All of the fictitious candidates were British citizens, or had moved to the UK by the age of six, and had identical CVs, covering letters and years of experience.

The only change was the applicant’s name, which they based on their ethnic background.

While 24% of white British applicants received a call back from UK employers, only 15% of ethnic minority applicants did.

Compared to White British applicants, people of:

  • Middle Eastern and north African heritage 90% more applications
  • Pakistani heritage had to make 70% more applications
  • Nigerian and South Asian heritage 80% more applications

Dr Valentina Di Stasio, co-author and an assistant professor at Utrecht University in the Netherlands, says the “shocking” results show that the level of discrimination in the job market has not changed since the late 1960s.
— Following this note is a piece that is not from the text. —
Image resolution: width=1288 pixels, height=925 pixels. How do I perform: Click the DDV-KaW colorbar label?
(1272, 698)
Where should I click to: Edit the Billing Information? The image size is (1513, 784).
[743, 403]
“Because all of the minority applicants in our experiment were either British-born or had been British-educated from a young age, concerns about poor English language can’t explain the large gaps in call-backs from employers,” she says.
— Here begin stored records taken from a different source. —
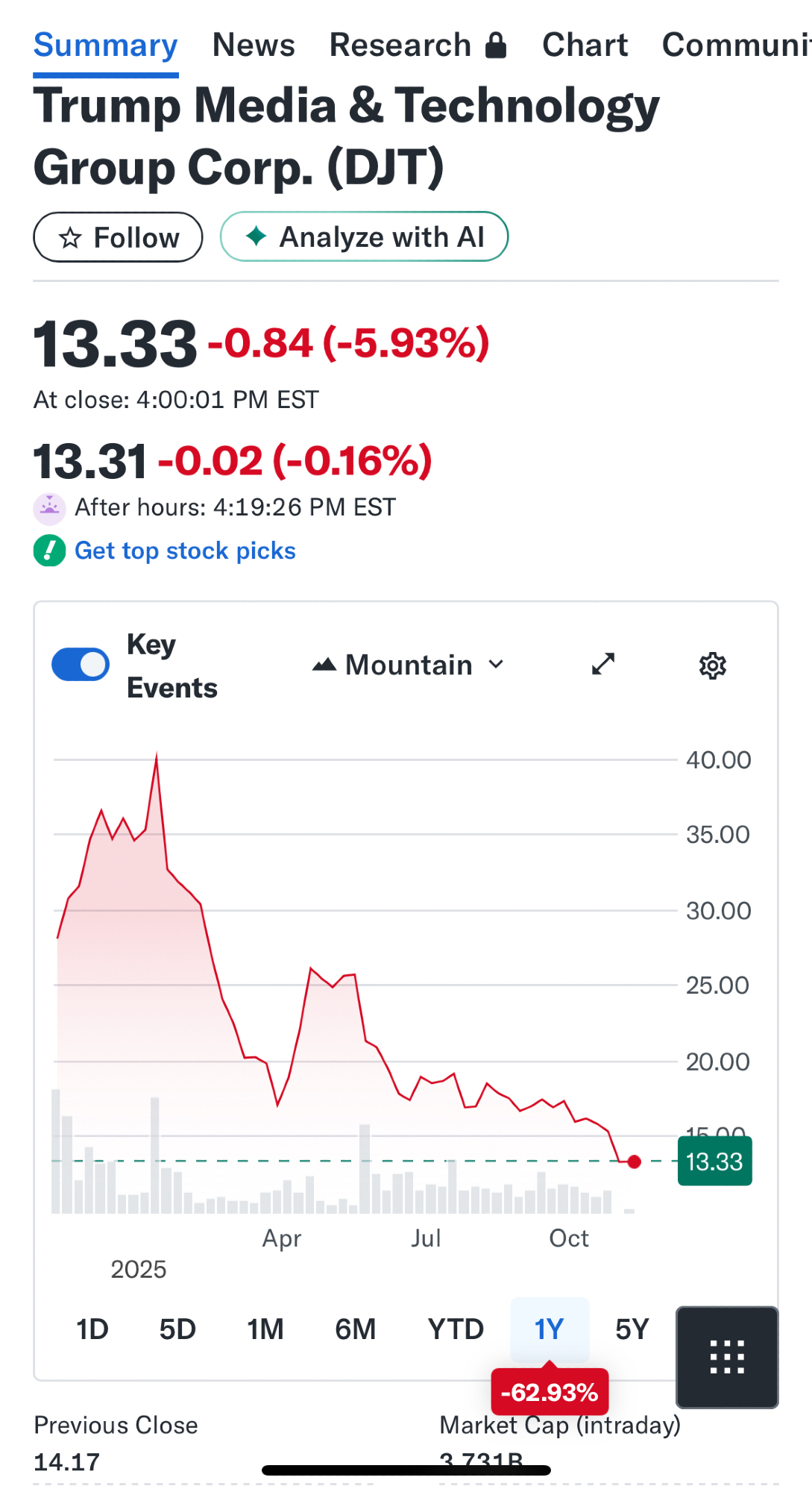Viewport: 812px width, 1492px height.
Task: Click the sparkle icon beside Analyze with AI
Action: point(256,236)
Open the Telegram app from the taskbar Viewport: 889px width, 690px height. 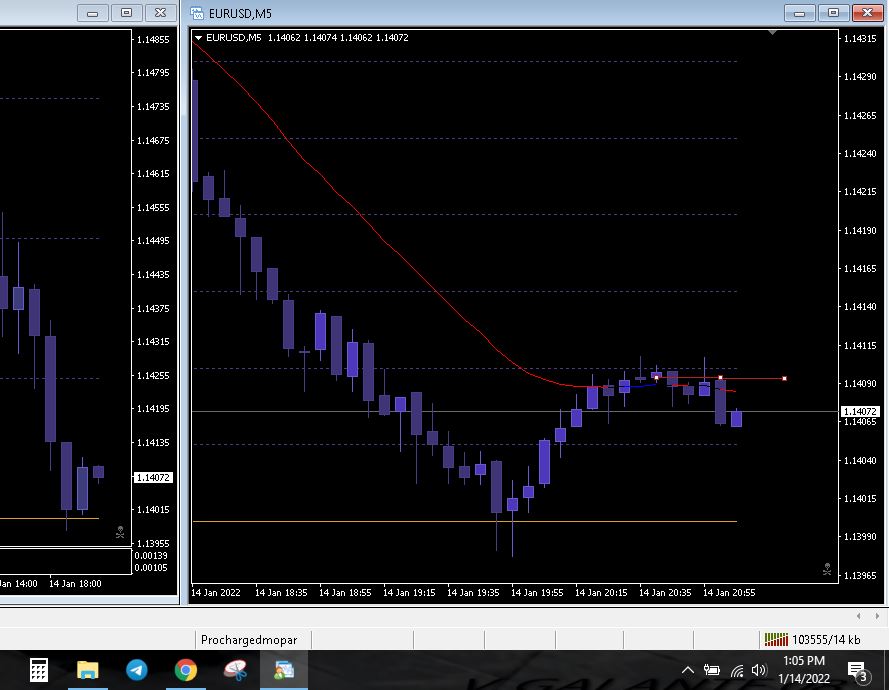click(137, 670)
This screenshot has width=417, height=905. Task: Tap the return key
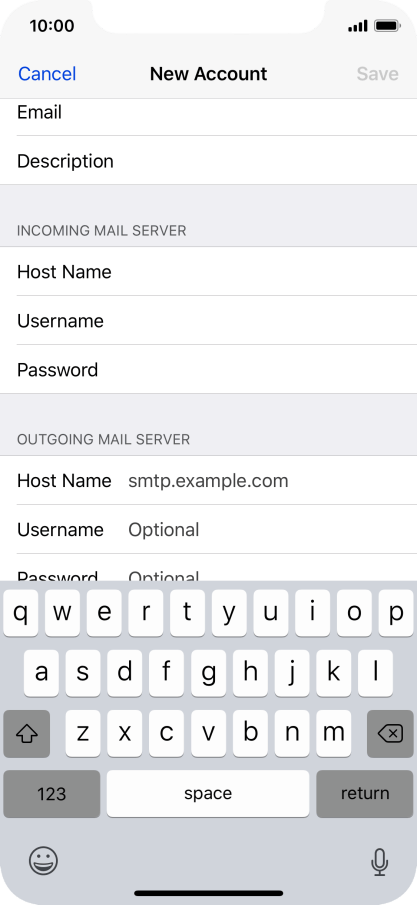coord(365,794)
“It suggests that employers may simply read no further as soon as they see a Middle Eastern-sounding or African-sounding name.”

Prof Anthony Heath, the director of the CSI and emeritus fellow of Nuffield College, said: “The absence of any real decline in discrimination against black British and people of Pakistani background is a disturbing finding, which calls into question the effectiveness of previous policies.

“Ethnic inequality remains a burning injustice and there needs to be a radical rethink about how to tackle it.”

Dr Zubaida Haque, the deputy director of the race equality think tank Runnymede Trust, said the research was the “most conclusive evidence that overt racial discrimination still exists”.

“Nowadays a lot of the conversation is about unconscious bias, but this shows that no matter your degree or education, you are still perceived and treated by the colour of your skin, religion and ethnicity, and not by what you can do,” she told the BBC.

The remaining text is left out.